Publicado el 14/09/2026 a las 05:00
Cuando a los 95 años (ahora tiene 99) le preguntaron a Mirtha Legrand cuál era su secreto para estar tan espléndida, contestó: “Ser gánico. Hay que tener ganas de todo”. Ya me gustaría a mí ser gánica, que hay días que no tengo ganas de ná, na más que de morirme, que decía Miguel Caiceo. O ser Mirtha Legrand, directamente. O salir en la lista de periodistas del Ministerio del Interior. “Celulítica” es lo único exacto que podrían poner debajo de mi foto. Pero qué voy a salir, si ni siquiera me ha bloqueado Óscar Puente en X. Soy una doña nadie. La Chiqui, como le dicen a Legrand en su tierra, está ingresada en el hospital por una bronquitis. Marcela Tinayre, su hija, comentó: “Le pasa por salidora”. Salidora no es lo mismo que salida, aunque no son incompatibles.
No sé si mi abuela estaba un poco salida o es que le pirraba el arte grecorromano, pero, cada vez que llegaba mi amigo Paco a casa con unos pantalones cortos, le daba palos en los muslos mientras decía “¡Si es que son dos columnas!”. Es la ventaja de las mujeres invisibles, que pueden decir y hacer lo que quieran porque no les echan cuentas.

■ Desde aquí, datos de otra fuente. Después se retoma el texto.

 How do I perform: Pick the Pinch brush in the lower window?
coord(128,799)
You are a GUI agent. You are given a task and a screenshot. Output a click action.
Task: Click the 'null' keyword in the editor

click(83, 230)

Y yo solo estoy a tres canas de convertirme en una. Pero tanto Mirtha Legrand como Ellen Burstyn, que a sus 93 años acaba de presentar un nuevo cortometraje en el Festival de Venecia, siguen siendo maravillosamente visibles porque son gánicas. También te digo que se les habrán quitado las ganas de lo que sea después de oír a un extrabajador de Anthropic afirmar que la IA podría matarnos a todos a finales de la década. Mientras tanto, el personal sube imágenes hechas con esa tecnología maligna donde recrean cómo eran ellos en los 80. Mejor recrear cómo seremos en 2035. Por si no llegamos.